Data: Begin

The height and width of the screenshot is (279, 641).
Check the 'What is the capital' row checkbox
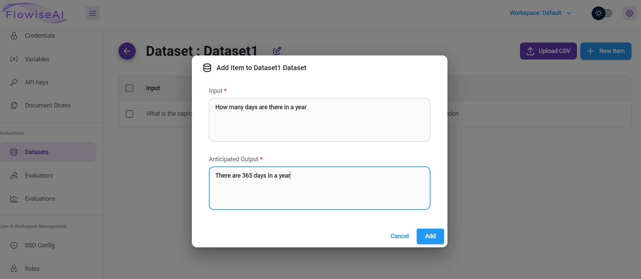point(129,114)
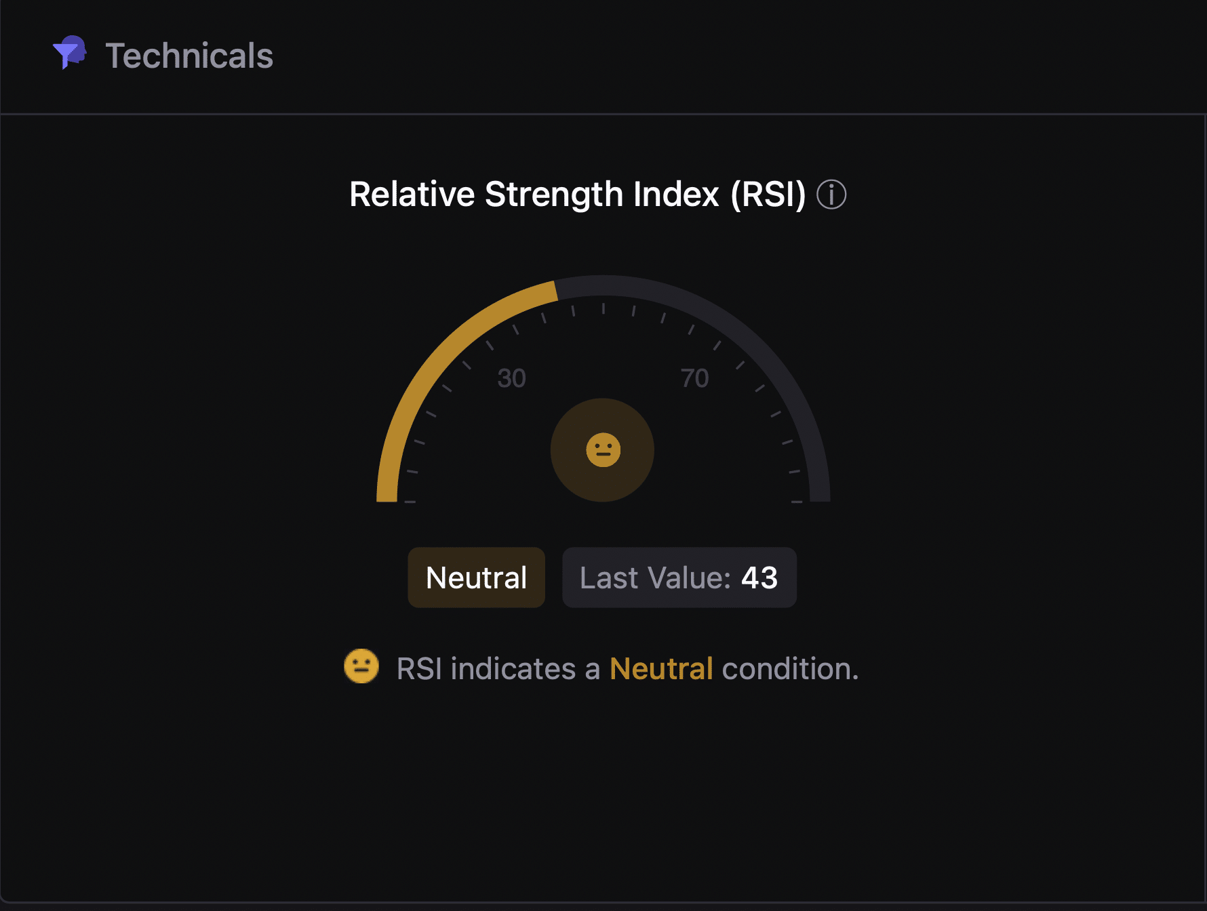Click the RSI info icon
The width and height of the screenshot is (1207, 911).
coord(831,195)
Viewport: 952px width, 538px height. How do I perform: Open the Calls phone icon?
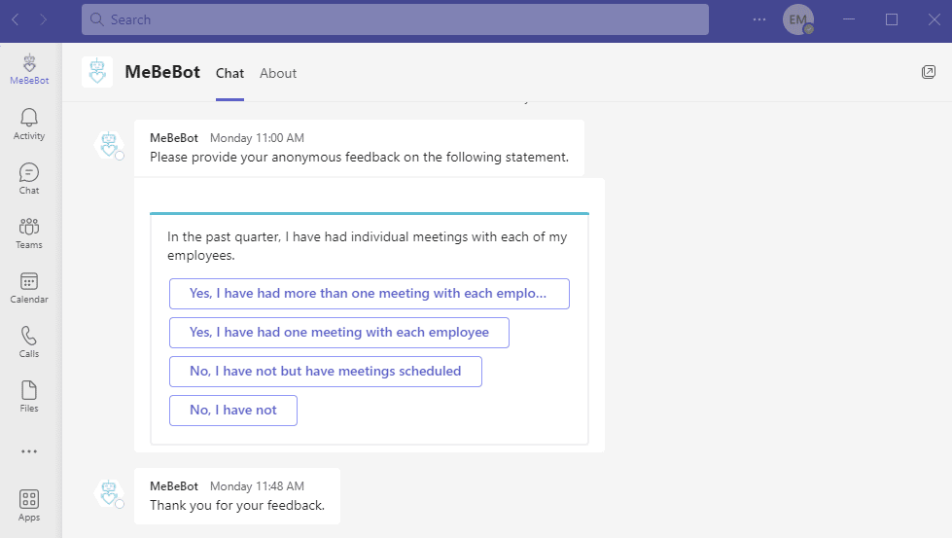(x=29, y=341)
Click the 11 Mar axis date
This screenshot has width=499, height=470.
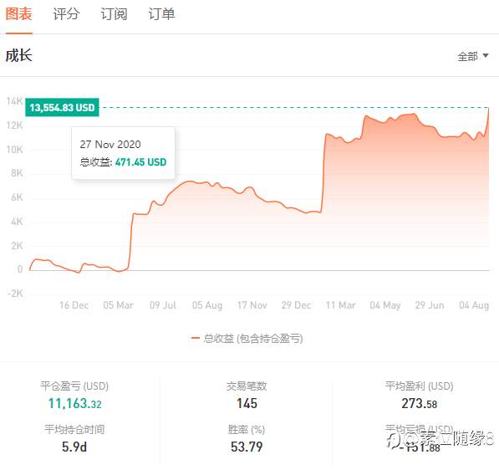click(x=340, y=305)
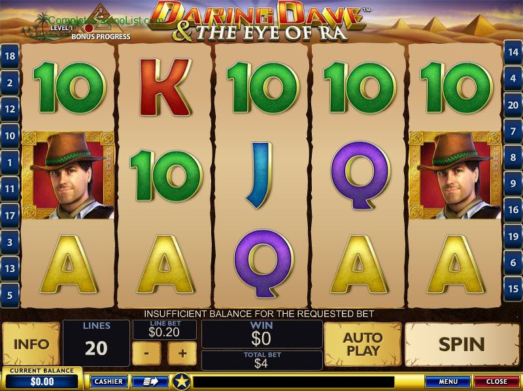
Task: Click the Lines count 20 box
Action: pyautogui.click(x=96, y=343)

Data: End
Data: Begin

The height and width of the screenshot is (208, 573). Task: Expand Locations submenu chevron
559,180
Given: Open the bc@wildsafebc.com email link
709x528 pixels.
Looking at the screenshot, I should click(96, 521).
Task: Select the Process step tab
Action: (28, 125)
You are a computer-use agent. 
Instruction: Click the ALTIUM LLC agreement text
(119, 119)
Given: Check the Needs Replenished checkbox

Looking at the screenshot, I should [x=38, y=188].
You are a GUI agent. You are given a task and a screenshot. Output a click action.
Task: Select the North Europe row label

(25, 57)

Data: End

→ **Goal of the exercise**
Based on the records above, count the lines in which "agent" occurs and provide only the number.

→ **Reply to the exercise**
2